→ **Work instruction**:
Extract every record, exactly as written, and ignore the pictures.
================================
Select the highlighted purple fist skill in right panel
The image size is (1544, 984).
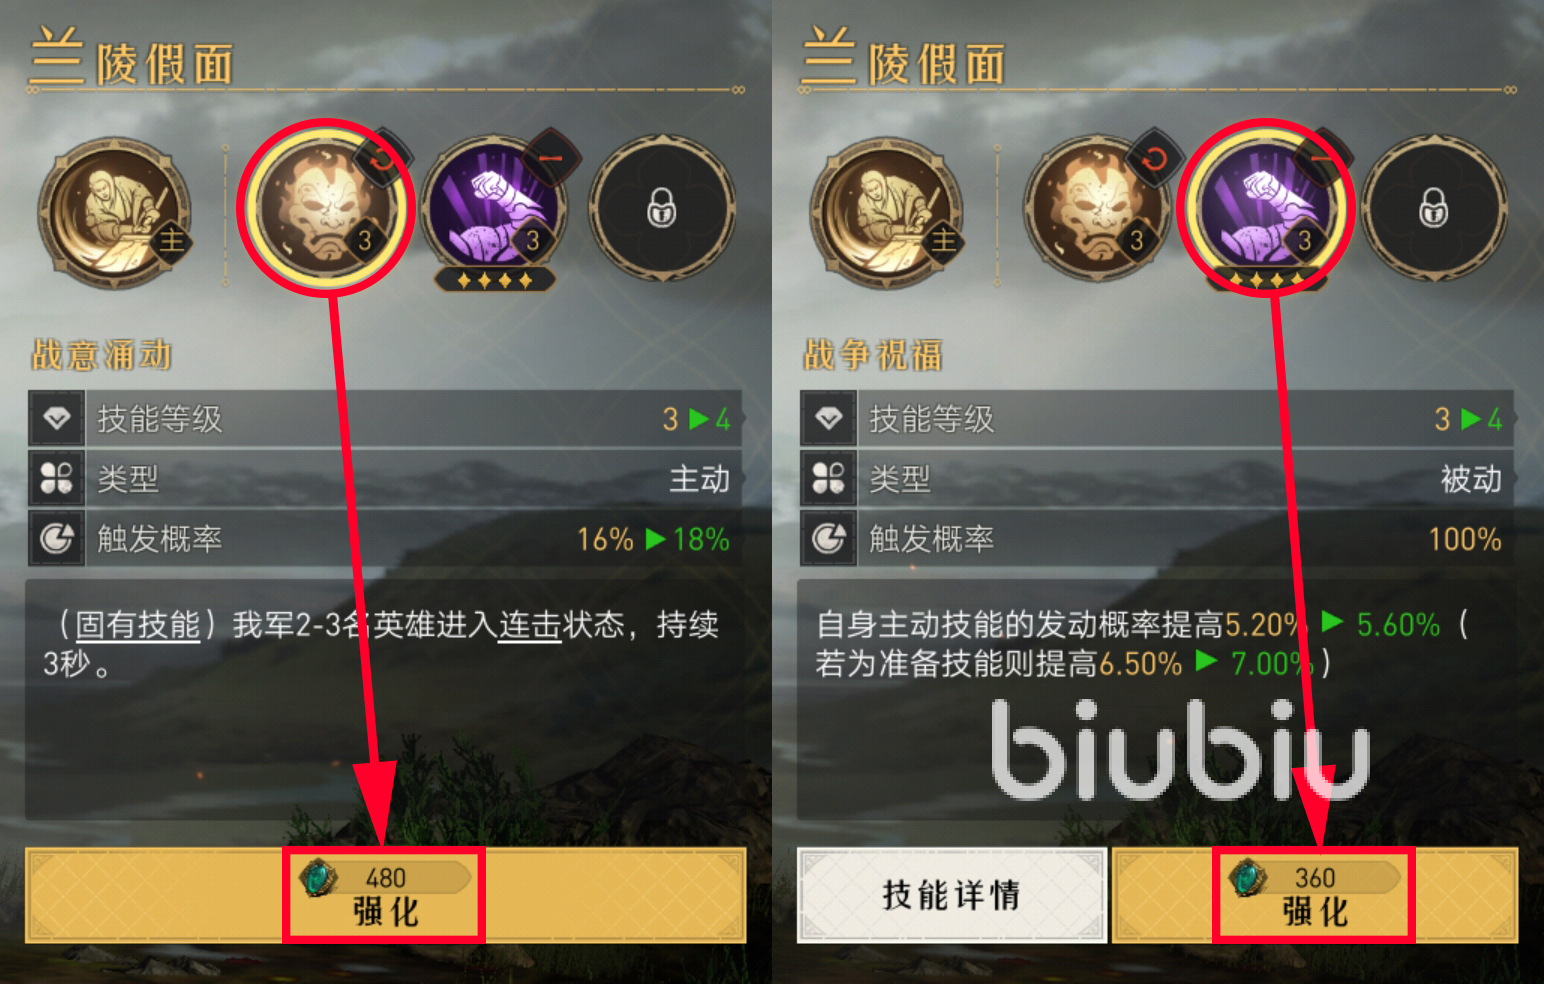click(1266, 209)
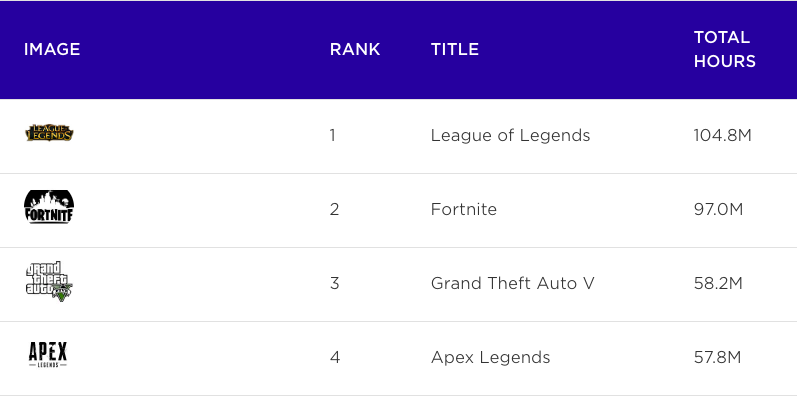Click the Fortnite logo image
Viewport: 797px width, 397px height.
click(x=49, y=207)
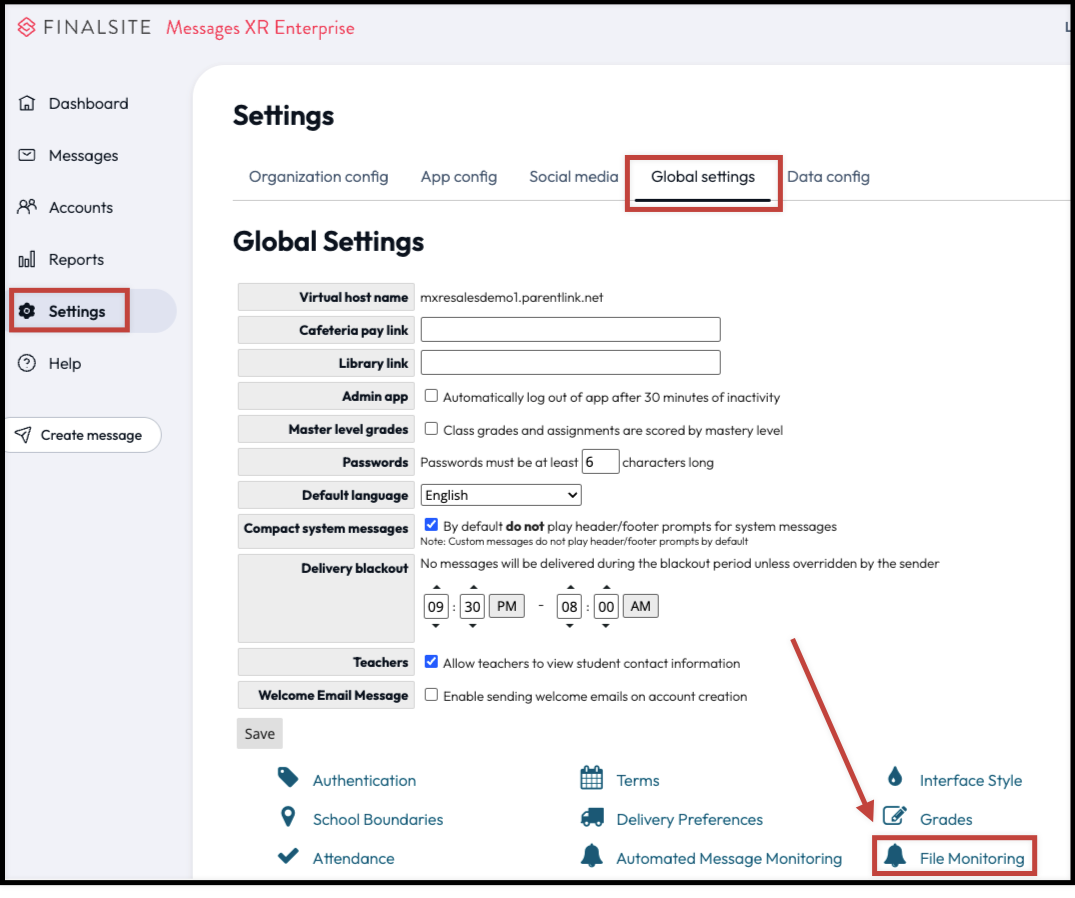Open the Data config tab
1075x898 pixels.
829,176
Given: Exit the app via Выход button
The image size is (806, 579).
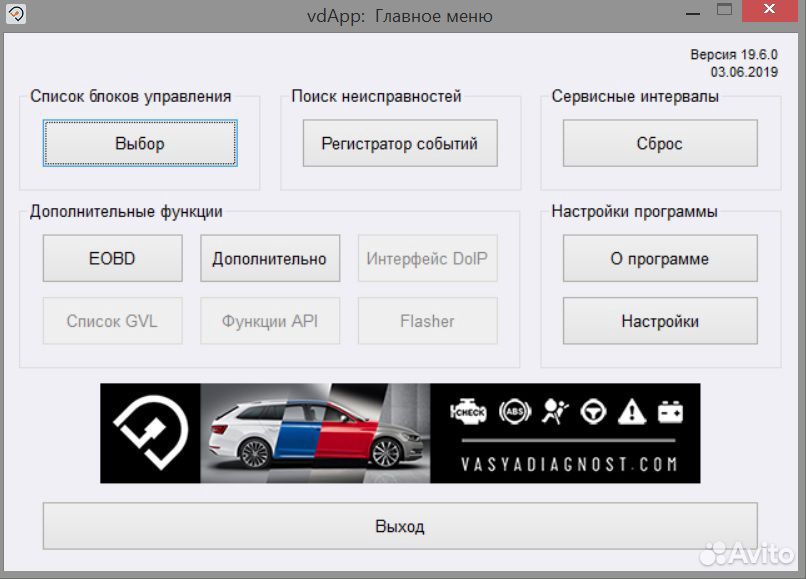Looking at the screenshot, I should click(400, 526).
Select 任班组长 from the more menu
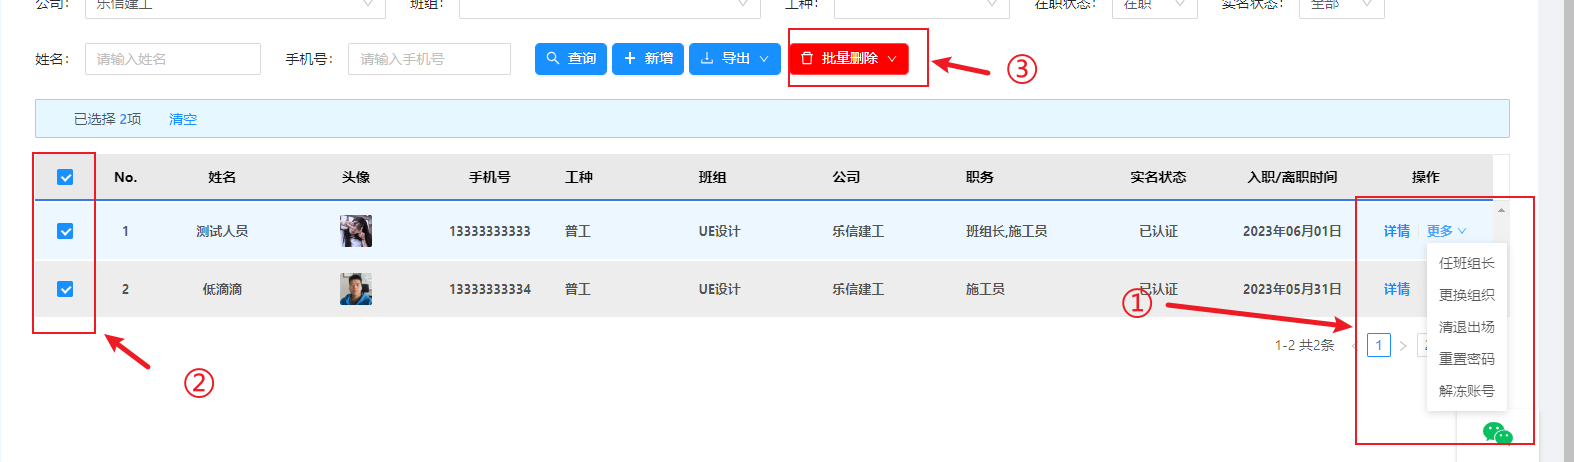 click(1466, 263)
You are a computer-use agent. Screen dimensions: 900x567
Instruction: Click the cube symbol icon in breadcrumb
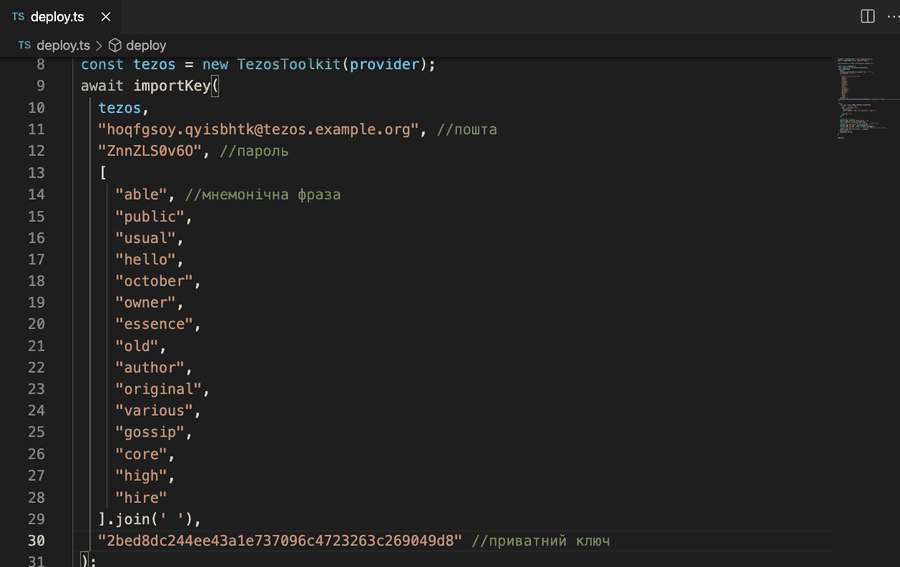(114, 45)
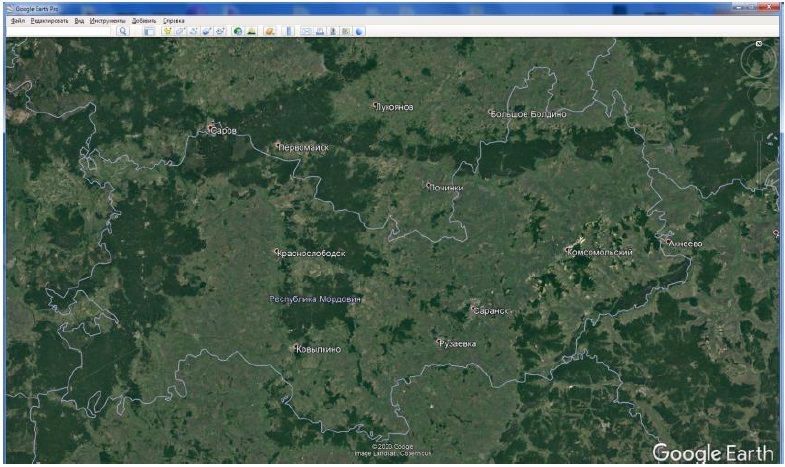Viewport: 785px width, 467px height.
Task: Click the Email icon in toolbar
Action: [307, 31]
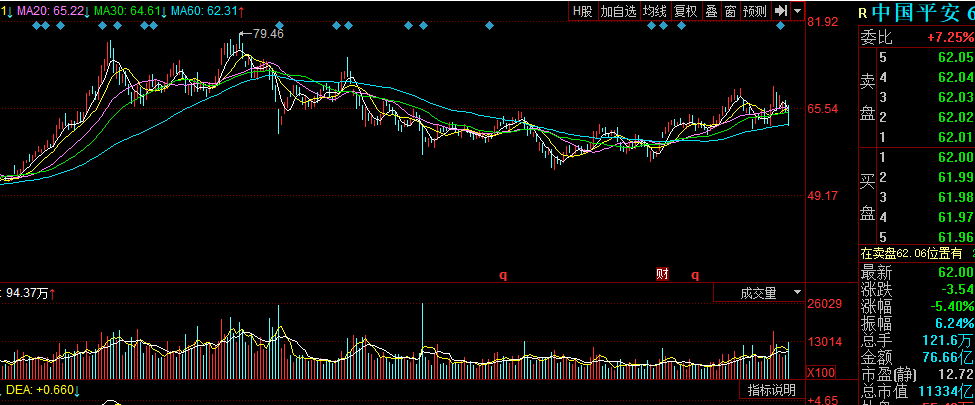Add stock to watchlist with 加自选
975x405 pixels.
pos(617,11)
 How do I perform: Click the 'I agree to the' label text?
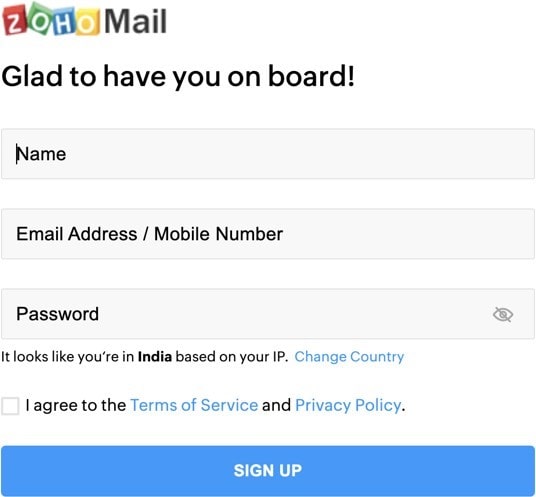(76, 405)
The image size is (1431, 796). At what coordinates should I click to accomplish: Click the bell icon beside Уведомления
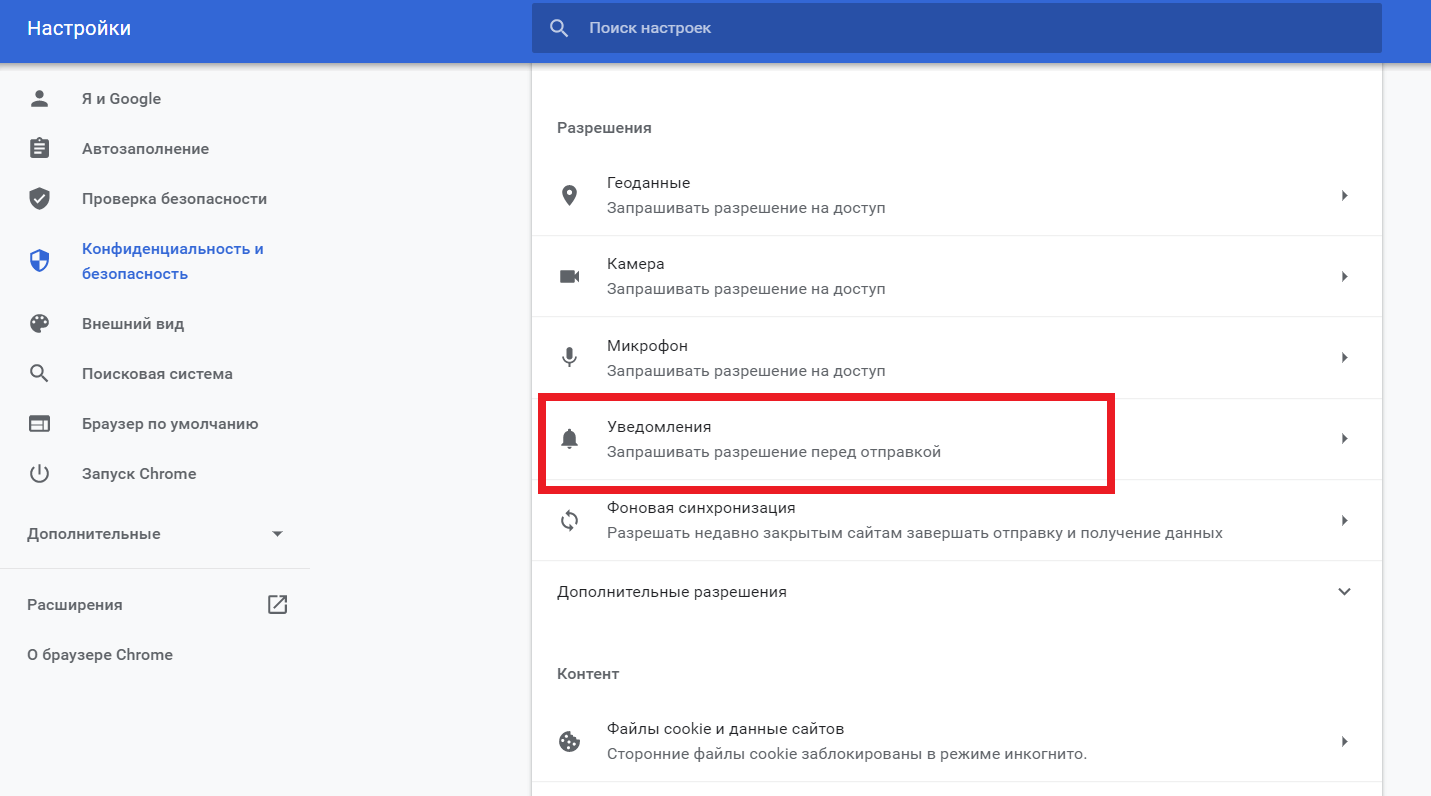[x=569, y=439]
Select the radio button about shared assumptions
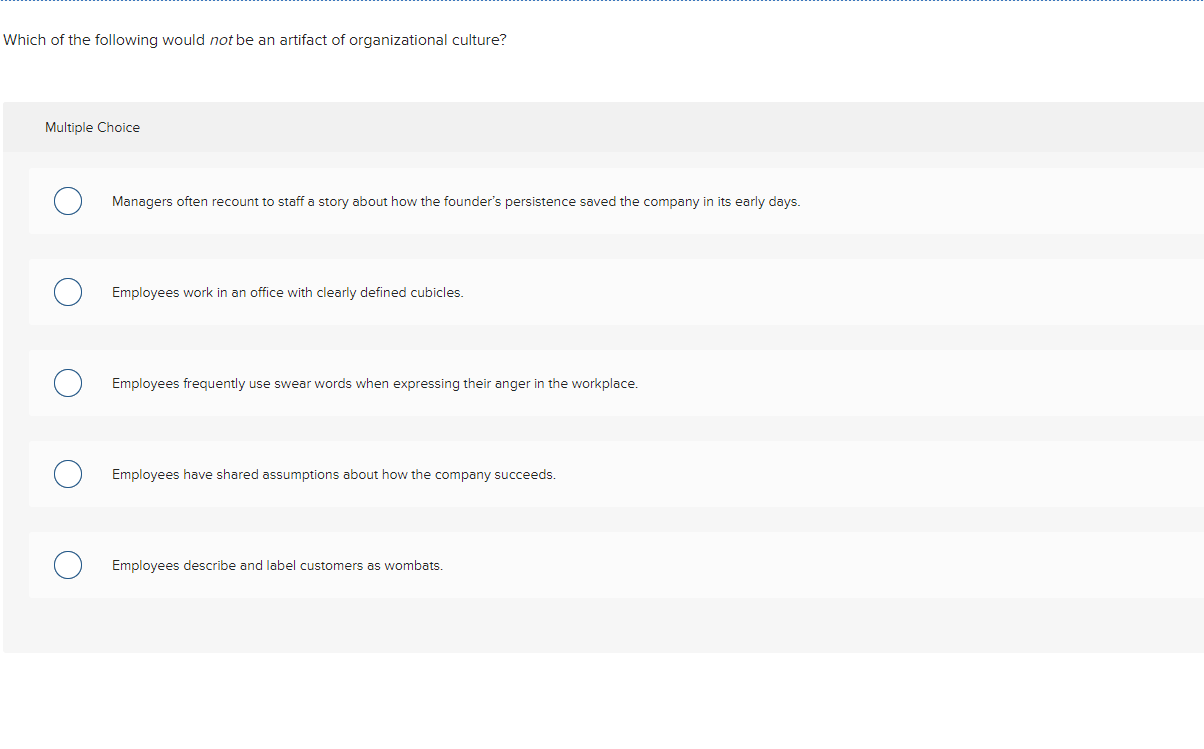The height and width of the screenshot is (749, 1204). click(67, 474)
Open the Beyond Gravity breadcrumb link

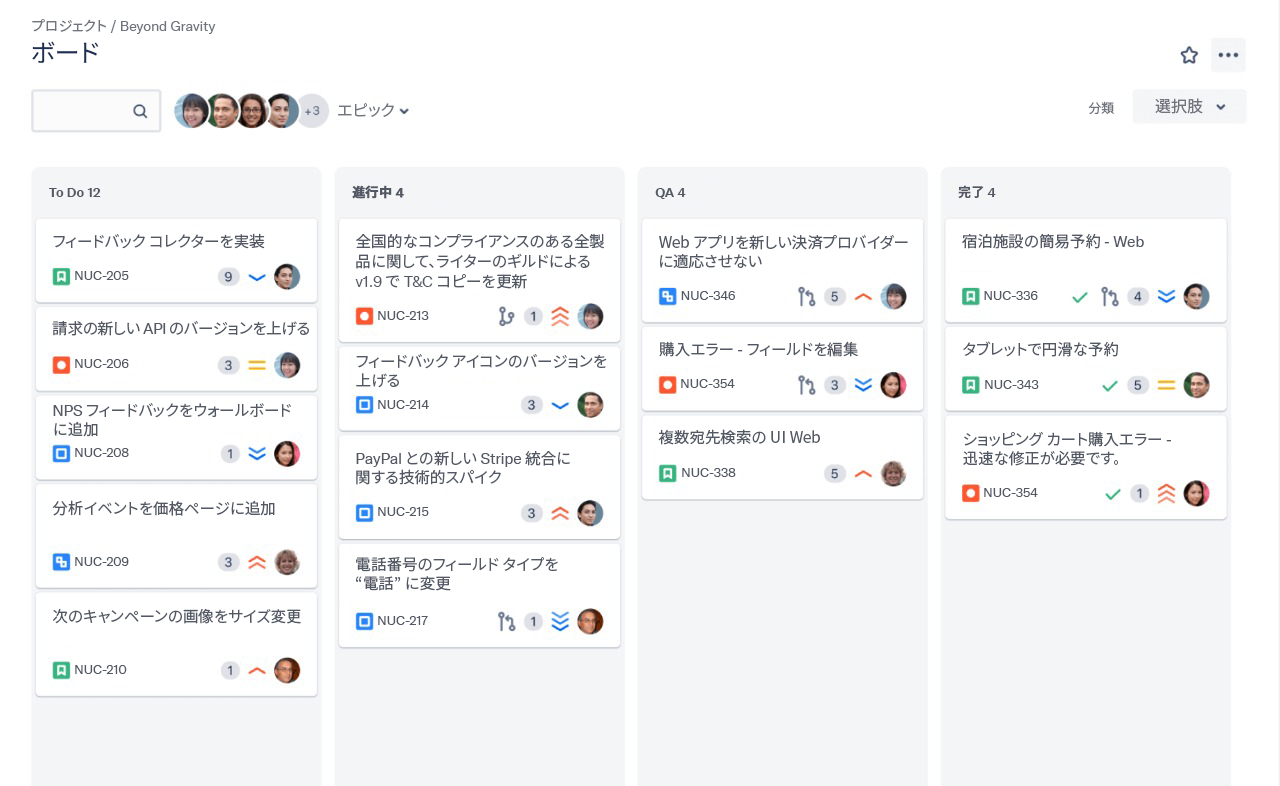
================================
→ **Expected output**:
Select the highlighted purple fist skill in right panel
The image size is (1544, 984).
click(1266, 209)
Click the Fortnite logo image
Viewport: 797px width, 397px height.
click(x=49, y=207)
Open the Data config tab
1075x898 pixels.
829,176
Given: Exit the app via Выход button
The image size is (806, 579).
Looking at the screenshot, I should click(400, 526).
Select 任班组长 from the more menu
 click(1466, 263)
You are a computer-use agent. Screen dimensions: 900x567
Instruction: Click the cube symbol icon in breadcrumb
(114, 45)
Viewport: 785px width, 467px height.
Task: Click the Email icon in toolbar
Action: [307, 31]
Add stock to watchlist with 加自选
975x405 pixels.
pos(617,11)
 How do I perform: Click the 'I agree to the' label text?
(76, 405)
The image size is (1431, 796). At what coordinates should I click to accomplish: Click the bell icon beside Уведомления
[x=569, y=439]
Select the radio button about shared assumptions
The height and width of the screenshot is (749, 1204). click(67, 474)
Open the Beyond Gravity breadcrumb link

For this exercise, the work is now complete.